Investment Intimidation: Why People are Afraid to Start Investing

They say that to truly start generating passive income and have money for your retirement, you have to get into investing. Unfortunately, investing can be quite confusing and intimidating to those inexperienced in the industry.

If this sounds like you, just know that you’re not alone in this uneasy feeling towards investing.

A survey was recently conducted and found that 70% of Americans between the age of 18 and 39 were aware that they need to make better financial choices and decisions now to become more financially secure in the future but just didn’t know-how.

Out of that 70%, 61% stated that investing in the stock market was scary and intimidating to them.

But the real question is why are so many people afraid to start investing? They know it’s one of the best ways to form passive income to plan for a bright financial future, so what’s the hold-up?

Well, it’s pretty safe to say that because a lot of people don’t know much about investing, they probably assume that the only way to invest is to invest in the stock market, and that’s a myth.

There are several different ways to start investing that people don’t realize, and it doesn’t even involve the stock market. For example, more and more people are consulting with lenders to invest in real estate. And with the value of the dollar on a slow decline, people are also investing in gold.

The bottom line is that people know that investing is important to get started in and the sooner you start investing, the better. The only thing is that despite knowing its importance, people are too scared, uncertain, or too intimidated by it to even give it a fair shot.

The great news is that there are some simple ways to get past those fears so that you can start your journey to investing today, regardless of how much money you have or how much you know about investing.

Take a look at some of the biggest reasons why people are so intimidated by investing.

 

Top Reasons Why People are Afraid to Start Investing

Afraid of Making the Wrong Investment and Lose Money

Being afraid of making the wrong investment is a perfectly understandable fear to have because we all work hard for our money, and depending on how much you invest, it can be a financially devastating blow to lose money from it.

So how can you tell if an investment opportunity is good or not? Well, there are a few ways to tell, like investing in something that’s already popular or keeping up with emerging markets; oh and you can’t forget about watching the news as well.

But one thing you have to understand about investing is that it is indeed risky, and at some point, you are guaranteed to lose money if you invest in something like the stock market… but remember, the stock market isn’t the only type of investing you can do.

Take real estate for example. Yes, you could lose money in real estate but buying and owning rental properties is a more safe and stable way to earn passive income, and it has nothing to do with stocks… You just have to keep your eyes open to find the right investing opportunities.

 

Not Knowing Who to Trust With Investing

Everyone is out to get everyone, it seems like, and in the world of investing, scam artists have made a fortune taking innocent people’s money, and sometimes their life savings.

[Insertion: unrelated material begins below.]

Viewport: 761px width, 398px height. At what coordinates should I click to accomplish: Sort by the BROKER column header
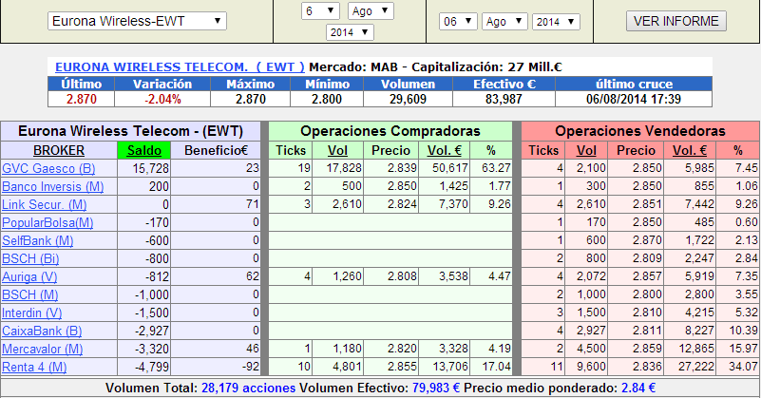coord(59,150)
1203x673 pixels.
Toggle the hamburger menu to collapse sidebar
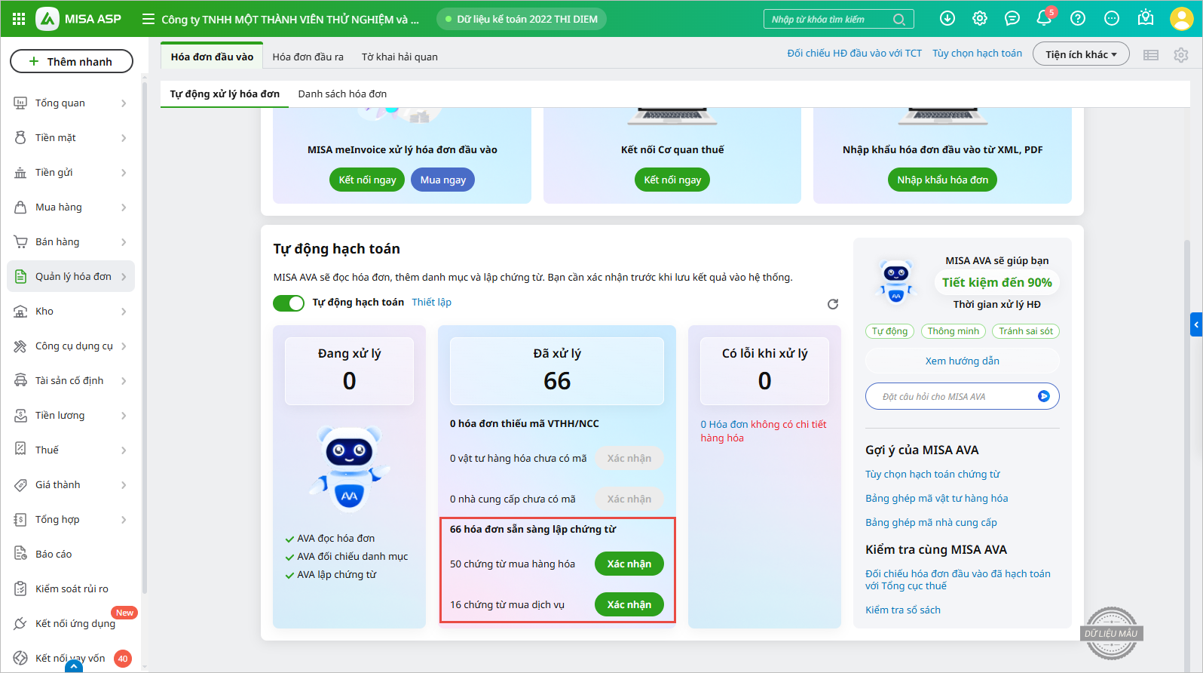pos(148,19)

And the truth of the matter is that a lot of the times when novice investors get their start in investing and lose money, it’s not always from malicious people… In many cases, investors lose their money from putting their trust in someone who doesn’t know what they’re doing.

Again, this is still no reason to not start investing. According to investor.gov, simply taking the time out to ask questions, conduct research on various companies, and to know the red flags of investment fraud, you’ll be equipped to weed out individuals who are genuinely there to help you make the best financial decision and who isn’t.

 

Not Having Enough Money to Invest

This particular reason is probably the most popular reason why people are intimidated to invest.

Now, true enough, certain stocks have a minimum amount you need to have in order to invest in certain companies but there are investment opportunities that don’t require you to have a lot of money. In fact, we’ll look at real estate investing again.

With real estate investing, unless you have thousands on thousands of dollars saved up, you’re not going to have enough money to invest in a rental property, right? Right, and most investors don’t have that kind of money, especially when first starting out. So what do they do? They turn to direct lenders specialized in rental loans.

So, there are indeed investment opportunities that require money upfront but there are also investment opportunities that allow you to use leverage as well… You just have to be able to identify which one is a good investment opportunity for you.